With more companies actively embracing modern connectivity options, banks that offer access to outstanding APIs gives you a significant advantage when competing for new business – and it also helps you retain existing clients.

However, not all APIs are equal. When you embark on API development, it’s essential to provide APIs that will benefit your clients, rather than wasting time, effort and money on something substandard that could fail to impress new prospects, or even damage your existing relationships. So what can go wrong when you’re building bank APIs – and how can you get it right?

Building bank APIs: what are the risks?

Bank APIs can fall short in several different ways. If you build an API that doesn’t meet basic expectations – for example, if it lacks the requisite security, or fails to include sufficient historical balances – all you will have achieved is a waste of money, time and effort, as well as the need for future reworking.

Bank API Catalog: How do your bank’s APIs measure up? 

That’s not all. If your API doesn’t meet your clients’ needs, you may struggle to achieve adoption. And if important components are missing – such as documentation, a developer portal or a sandbox with test data – the onboarding process may fail. Problems can also occur with testing and production, while some APIs may struggle to go live on time. All of this can result in reputational risks, and could even drive clients to change banks – particularly if their other partner banks have been more successful in building APIs.

Last but not least is the risk of mediocrity: if your API is simply not competitive with another bank’s killer trade finance app, it may simply not be worth trying to catch up.

3 things to consider when building bank APIs

There are many ways that bank APIs can go wrong – so how can you avoid the pitfalls and build APIs that will strengthen your client relationships and position your firm for success? Here are three key points you should bear in mind:

1) Build the right APIs. Consider which APIs will bring the most value to your clients and give you a competitive advantage in the market. The most commonly used APIs include cash visibility and payment status APIs – but there are also several ‘green field’ areas which you could target to achieve a competitive advantage, such as trade facilities, bank guarantees and notional pooling.

Bank API Catalog: Which banks offer the best APIs?

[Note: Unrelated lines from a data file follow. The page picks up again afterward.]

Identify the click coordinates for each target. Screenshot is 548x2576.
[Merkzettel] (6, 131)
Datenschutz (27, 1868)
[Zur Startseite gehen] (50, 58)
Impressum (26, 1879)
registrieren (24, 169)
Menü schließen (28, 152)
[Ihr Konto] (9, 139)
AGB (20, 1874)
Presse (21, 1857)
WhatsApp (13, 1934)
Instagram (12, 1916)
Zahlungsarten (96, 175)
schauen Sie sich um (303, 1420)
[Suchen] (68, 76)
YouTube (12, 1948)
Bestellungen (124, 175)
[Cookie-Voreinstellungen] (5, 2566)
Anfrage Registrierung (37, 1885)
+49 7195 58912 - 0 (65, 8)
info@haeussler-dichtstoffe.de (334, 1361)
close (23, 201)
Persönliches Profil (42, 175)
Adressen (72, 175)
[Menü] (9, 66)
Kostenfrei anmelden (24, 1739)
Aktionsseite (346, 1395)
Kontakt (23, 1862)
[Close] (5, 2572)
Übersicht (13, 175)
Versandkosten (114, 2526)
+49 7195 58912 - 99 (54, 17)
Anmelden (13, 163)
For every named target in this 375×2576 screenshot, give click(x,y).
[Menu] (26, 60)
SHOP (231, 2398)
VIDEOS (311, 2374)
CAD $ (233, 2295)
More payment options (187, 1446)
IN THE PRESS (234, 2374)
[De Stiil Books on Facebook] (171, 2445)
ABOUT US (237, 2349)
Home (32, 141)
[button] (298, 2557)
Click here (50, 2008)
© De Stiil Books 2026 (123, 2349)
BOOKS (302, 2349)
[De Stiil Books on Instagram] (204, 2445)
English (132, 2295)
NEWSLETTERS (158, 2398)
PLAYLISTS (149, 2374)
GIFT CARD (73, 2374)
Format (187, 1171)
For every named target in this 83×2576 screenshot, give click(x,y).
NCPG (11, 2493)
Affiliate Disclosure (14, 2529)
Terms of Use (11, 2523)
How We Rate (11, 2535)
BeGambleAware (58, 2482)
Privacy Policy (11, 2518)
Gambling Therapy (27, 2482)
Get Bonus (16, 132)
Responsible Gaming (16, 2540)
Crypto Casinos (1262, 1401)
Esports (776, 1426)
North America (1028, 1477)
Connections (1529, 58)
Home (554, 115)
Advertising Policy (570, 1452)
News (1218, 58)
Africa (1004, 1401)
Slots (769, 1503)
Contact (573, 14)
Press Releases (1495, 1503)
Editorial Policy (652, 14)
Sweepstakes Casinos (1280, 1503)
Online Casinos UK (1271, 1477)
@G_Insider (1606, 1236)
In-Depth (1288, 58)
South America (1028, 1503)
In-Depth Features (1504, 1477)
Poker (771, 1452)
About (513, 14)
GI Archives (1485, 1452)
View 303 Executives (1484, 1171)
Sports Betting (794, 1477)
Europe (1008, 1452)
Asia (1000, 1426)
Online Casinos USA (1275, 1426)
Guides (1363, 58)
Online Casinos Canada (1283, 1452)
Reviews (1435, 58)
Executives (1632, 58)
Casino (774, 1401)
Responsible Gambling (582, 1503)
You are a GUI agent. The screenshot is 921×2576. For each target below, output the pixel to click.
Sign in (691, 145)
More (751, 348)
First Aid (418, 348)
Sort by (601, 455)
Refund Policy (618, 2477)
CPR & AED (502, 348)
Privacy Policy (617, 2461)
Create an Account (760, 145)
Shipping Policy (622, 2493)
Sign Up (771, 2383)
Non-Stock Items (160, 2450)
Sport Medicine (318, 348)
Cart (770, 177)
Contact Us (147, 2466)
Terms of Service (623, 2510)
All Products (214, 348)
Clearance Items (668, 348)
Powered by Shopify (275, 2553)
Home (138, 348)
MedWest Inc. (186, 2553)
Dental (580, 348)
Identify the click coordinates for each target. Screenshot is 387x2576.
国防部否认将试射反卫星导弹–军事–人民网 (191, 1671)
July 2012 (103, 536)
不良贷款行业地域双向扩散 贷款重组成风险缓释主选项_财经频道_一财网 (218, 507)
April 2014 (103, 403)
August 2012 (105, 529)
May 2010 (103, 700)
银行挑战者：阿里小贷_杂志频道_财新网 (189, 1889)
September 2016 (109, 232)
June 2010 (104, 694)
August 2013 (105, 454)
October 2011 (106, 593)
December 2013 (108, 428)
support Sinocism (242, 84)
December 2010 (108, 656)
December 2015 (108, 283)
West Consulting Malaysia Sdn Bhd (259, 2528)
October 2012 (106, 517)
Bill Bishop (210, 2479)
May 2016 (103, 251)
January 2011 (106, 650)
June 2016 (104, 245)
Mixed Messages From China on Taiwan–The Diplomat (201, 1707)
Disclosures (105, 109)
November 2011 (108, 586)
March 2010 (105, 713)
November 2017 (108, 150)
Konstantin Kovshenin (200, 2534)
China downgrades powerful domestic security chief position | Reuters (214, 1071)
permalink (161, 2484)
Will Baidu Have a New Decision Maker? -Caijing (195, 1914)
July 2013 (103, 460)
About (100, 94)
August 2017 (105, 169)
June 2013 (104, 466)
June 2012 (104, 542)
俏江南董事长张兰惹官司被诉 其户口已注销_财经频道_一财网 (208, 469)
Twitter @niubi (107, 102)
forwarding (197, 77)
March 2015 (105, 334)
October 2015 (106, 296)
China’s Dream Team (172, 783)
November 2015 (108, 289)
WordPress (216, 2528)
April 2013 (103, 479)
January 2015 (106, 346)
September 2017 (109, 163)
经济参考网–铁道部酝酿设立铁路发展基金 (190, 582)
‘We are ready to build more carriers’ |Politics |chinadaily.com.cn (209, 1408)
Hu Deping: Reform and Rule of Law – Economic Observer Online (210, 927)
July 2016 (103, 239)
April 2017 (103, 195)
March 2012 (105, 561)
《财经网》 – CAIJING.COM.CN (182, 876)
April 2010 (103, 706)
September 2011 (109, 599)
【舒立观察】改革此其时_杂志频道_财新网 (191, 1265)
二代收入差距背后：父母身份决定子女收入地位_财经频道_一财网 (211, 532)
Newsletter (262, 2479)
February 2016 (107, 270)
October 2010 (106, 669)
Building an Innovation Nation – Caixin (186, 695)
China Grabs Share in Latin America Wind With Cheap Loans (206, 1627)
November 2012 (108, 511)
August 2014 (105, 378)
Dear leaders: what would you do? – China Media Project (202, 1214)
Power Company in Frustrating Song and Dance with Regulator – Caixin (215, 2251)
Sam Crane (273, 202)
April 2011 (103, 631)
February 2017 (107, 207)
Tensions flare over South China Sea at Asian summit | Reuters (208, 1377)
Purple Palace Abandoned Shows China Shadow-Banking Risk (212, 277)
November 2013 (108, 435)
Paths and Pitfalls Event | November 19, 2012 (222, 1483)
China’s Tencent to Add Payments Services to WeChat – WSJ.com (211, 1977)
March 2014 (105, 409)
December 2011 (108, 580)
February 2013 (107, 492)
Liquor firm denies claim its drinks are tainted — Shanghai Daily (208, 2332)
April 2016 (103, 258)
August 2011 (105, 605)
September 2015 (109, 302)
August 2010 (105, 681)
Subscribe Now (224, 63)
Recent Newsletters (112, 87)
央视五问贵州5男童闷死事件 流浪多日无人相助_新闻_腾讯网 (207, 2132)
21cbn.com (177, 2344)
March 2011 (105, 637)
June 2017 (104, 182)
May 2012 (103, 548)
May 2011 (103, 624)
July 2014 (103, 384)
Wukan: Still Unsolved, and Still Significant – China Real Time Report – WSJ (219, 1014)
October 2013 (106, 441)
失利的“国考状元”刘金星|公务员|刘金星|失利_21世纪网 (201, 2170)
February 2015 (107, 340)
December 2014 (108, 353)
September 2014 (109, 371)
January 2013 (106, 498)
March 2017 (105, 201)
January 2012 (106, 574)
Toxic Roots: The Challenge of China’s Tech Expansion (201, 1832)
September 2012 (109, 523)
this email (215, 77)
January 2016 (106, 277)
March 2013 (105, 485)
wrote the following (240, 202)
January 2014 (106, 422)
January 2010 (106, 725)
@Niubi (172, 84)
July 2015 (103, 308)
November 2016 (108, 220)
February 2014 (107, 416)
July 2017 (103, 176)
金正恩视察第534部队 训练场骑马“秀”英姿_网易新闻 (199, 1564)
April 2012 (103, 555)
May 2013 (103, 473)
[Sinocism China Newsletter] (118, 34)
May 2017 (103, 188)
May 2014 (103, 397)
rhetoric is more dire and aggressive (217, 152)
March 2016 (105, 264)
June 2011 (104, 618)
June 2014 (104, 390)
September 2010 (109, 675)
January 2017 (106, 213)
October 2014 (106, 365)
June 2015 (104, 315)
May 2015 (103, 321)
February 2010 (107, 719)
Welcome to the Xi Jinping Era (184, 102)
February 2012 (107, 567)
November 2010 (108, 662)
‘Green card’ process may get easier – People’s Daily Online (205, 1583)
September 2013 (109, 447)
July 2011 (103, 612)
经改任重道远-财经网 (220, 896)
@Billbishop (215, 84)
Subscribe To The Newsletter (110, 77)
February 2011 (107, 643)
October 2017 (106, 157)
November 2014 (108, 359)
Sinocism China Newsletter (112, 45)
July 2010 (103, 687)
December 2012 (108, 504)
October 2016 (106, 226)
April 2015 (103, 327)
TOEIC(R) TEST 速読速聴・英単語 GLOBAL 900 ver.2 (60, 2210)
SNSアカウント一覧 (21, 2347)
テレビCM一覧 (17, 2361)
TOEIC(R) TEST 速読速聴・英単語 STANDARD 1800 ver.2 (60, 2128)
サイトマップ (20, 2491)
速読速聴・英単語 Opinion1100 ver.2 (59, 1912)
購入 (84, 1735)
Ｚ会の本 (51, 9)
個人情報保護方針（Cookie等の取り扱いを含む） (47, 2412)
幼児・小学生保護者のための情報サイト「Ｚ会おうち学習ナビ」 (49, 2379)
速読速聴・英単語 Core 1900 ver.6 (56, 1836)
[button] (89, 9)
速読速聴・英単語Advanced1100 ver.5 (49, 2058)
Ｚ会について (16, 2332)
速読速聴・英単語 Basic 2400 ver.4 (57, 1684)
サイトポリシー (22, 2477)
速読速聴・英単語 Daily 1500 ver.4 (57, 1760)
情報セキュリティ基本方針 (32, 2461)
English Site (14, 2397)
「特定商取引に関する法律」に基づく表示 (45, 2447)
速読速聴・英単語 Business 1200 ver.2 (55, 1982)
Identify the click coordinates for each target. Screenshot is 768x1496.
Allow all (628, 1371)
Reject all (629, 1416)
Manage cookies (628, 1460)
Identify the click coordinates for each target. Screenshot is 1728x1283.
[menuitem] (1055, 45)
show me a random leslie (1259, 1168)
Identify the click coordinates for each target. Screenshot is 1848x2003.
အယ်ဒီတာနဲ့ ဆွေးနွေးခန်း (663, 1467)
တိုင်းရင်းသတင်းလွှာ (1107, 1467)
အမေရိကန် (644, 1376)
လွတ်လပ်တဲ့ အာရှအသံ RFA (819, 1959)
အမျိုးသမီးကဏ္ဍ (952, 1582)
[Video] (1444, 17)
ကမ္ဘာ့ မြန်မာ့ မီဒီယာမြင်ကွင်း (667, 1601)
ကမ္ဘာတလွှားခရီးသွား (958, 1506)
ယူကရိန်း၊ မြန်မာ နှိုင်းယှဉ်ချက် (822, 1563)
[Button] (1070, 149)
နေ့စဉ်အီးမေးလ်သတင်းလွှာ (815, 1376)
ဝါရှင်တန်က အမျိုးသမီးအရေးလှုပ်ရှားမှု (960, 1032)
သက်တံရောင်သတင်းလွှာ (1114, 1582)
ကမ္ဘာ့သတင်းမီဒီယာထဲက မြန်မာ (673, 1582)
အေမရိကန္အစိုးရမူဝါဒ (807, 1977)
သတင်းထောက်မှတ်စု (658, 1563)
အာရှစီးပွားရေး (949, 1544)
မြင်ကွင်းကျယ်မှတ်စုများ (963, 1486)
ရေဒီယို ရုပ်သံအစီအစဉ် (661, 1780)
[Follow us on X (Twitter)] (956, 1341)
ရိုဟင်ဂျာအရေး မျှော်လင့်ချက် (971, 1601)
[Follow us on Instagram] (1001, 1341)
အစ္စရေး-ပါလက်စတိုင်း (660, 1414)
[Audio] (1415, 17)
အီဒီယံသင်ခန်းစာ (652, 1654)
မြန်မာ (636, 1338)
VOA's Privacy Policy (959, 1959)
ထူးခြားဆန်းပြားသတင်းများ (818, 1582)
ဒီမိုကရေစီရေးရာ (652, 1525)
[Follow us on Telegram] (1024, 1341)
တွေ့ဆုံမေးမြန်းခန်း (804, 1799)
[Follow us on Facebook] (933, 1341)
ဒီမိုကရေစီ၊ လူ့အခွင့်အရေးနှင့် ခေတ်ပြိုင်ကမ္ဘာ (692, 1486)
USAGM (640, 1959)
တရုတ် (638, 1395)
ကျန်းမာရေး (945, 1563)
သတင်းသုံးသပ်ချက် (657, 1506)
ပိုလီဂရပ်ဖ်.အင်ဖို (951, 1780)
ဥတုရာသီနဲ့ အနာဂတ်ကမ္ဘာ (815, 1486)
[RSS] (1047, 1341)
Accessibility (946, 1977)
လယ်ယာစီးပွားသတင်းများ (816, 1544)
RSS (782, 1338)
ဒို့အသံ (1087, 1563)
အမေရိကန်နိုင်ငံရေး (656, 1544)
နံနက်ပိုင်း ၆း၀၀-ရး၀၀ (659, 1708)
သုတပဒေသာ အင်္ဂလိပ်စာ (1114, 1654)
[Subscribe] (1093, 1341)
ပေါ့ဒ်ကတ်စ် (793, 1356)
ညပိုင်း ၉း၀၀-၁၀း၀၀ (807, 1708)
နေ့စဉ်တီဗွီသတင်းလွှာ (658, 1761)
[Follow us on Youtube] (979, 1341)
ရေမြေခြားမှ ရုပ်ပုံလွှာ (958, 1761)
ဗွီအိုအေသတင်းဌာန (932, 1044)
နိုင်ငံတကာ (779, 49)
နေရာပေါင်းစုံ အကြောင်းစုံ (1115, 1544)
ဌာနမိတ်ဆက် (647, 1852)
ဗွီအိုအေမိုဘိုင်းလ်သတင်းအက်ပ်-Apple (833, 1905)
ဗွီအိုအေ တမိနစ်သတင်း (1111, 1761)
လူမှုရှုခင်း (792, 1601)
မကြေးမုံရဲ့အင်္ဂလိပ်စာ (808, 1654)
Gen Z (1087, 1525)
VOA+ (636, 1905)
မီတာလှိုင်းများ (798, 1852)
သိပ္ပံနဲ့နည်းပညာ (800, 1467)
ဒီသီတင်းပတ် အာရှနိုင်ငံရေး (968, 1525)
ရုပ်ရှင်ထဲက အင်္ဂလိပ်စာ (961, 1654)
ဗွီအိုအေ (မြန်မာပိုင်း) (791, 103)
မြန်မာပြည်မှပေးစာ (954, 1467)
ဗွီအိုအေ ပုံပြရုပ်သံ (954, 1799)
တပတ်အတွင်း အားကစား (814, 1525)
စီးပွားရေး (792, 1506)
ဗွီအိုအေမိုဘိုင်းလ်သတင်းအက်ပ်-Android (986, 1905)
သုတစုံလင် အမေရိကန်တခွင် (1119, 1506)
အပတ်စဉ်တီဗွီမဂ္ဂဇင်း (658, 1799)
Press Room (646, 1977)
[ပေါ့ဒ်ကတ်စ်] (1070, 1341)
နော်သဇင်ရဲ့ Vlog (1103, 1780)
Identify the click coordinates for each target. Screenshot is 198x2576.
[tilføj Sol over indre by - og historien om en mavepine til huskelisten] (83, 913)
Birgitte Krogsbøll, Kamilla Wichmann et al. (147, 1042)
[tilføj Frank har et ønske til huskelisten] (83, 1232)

2) Perfect your data structure and flow. When building your APIs, make sure you have the right data structure in place. This means covering basic requirements, such as including sufficient historical balances. But you should also consider:

    • Which messaging standards to use
    • Which request parameters treasurers need
    • Unique transactional identifiers vs. bank statement references
    • How clients need to handle pagination requests
    • Which data fields need to remain consistent across differing end points
    • API documentation vs. PDF copies

3) Maximize performance and security. Getting the right security in place is essential, so consider all of the following:

    • What sort of authentication processes are in place?
    • Sufficient test data and scenarios in your sandbox and UAT process
    • Throttling requirements for client performance
    • Data security of sensitive payloads e.g. payments
    • Individual vs. Batch payment requests for payments
    • Entitlements required for authorization

In conclusion, creating APIs is key when it comes to maintaining an edge over the competition and ultimately, winning more RFPs. But if the results are substandard, the exercise can backfire – so take the time to target the right sort of APIs, structure the data correctly, and deliver the performance and security your clients are looking for.